TASK DESCRIPTION: Exactly the lines from the one with "Given: Open the hamburger menu icon" through the end of the records below are needed, minus any pictures.

Records drawn from a dataset
+ + + + + + +
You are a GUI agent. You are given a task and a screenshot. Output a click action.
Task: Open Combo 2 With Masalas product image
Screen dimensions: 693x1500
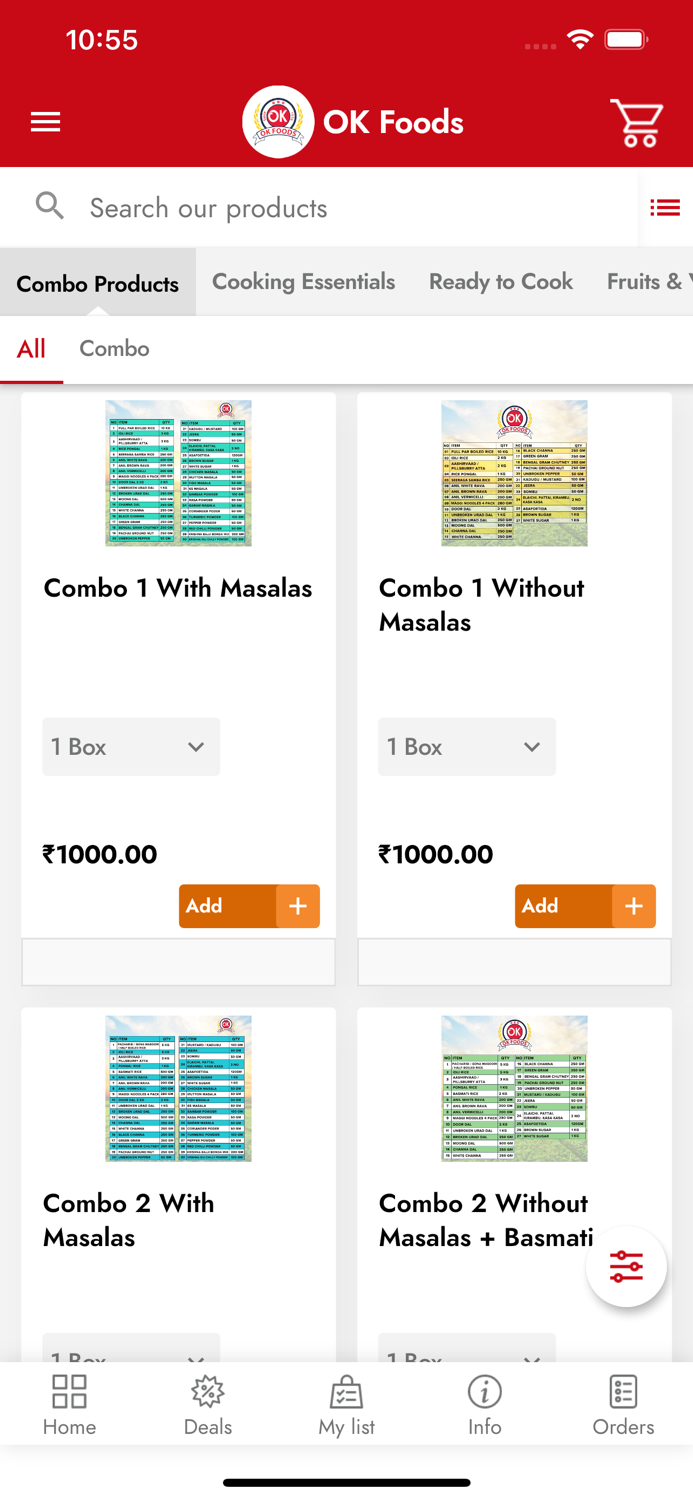(x=179, y=1088)
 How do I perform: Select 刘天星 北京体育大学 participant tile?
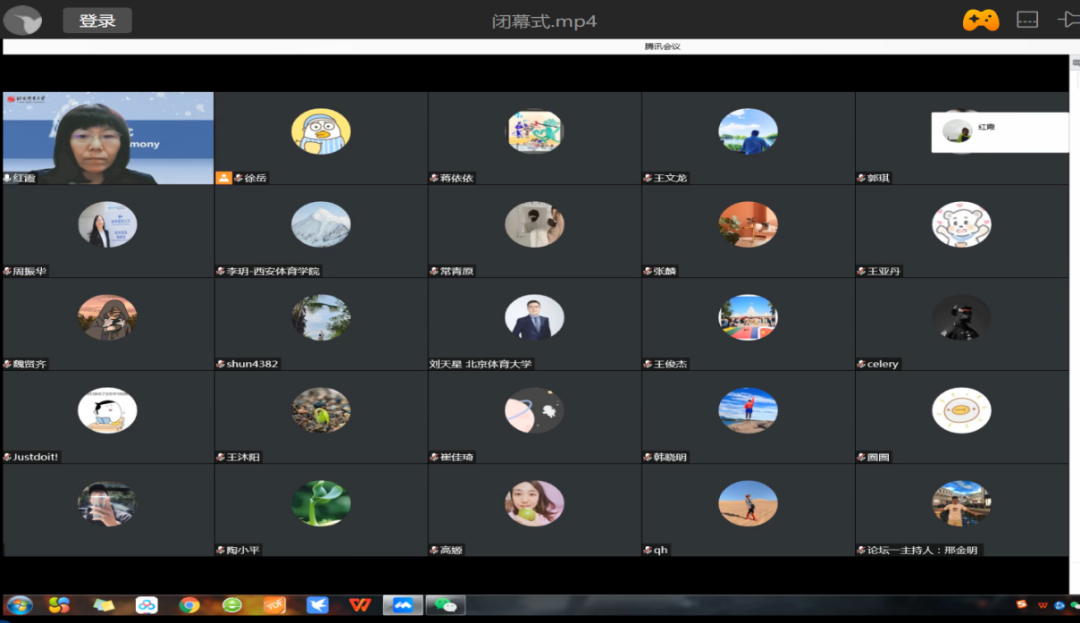534,318
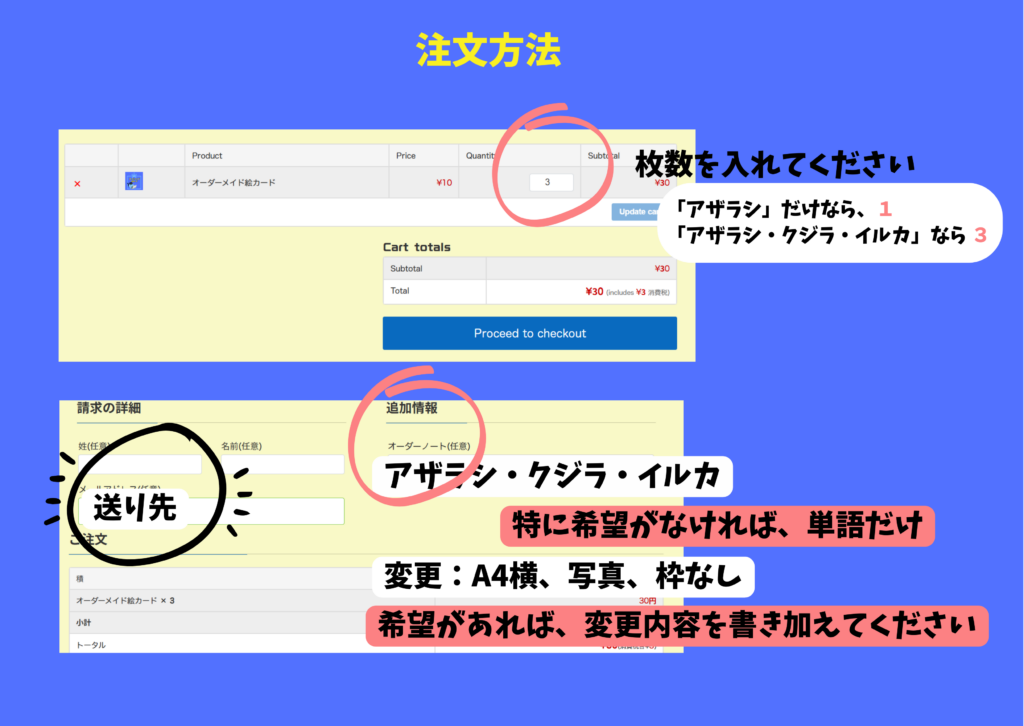Click the 送り先 callout label
This screenshot has height=726, width=1024.
pyautogui.click(x=134, y=508)
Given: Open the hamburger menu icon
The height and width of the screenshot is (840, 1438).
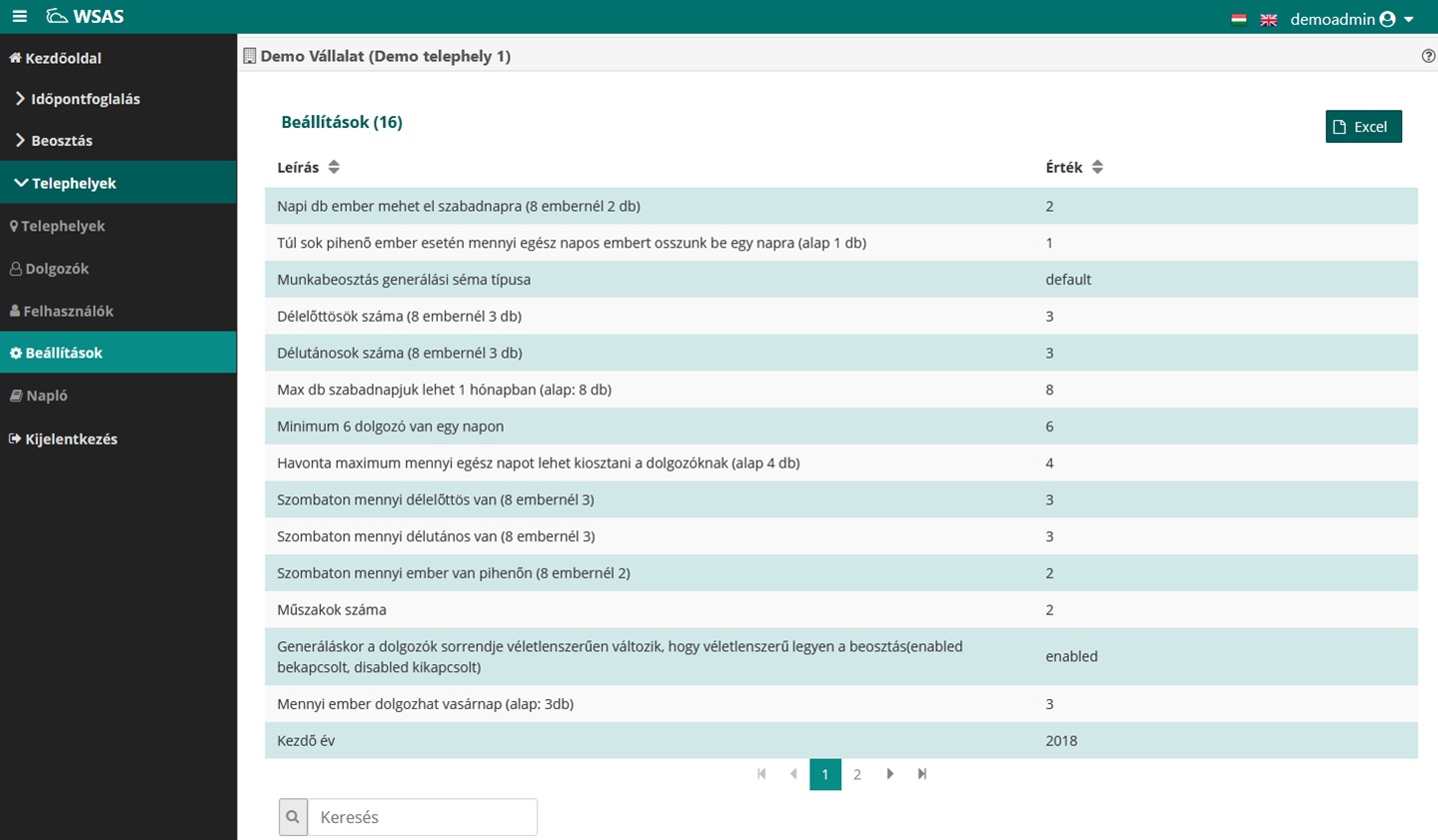Looking at the screenshot, I should pos(19,17).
+ + + + + + +
EXERCISE ANSWER:
Given: Open the hamburger menu icon
The height and width of the screenshot is (840, 1438).
Looking at the screenshot, I should pos(19,17).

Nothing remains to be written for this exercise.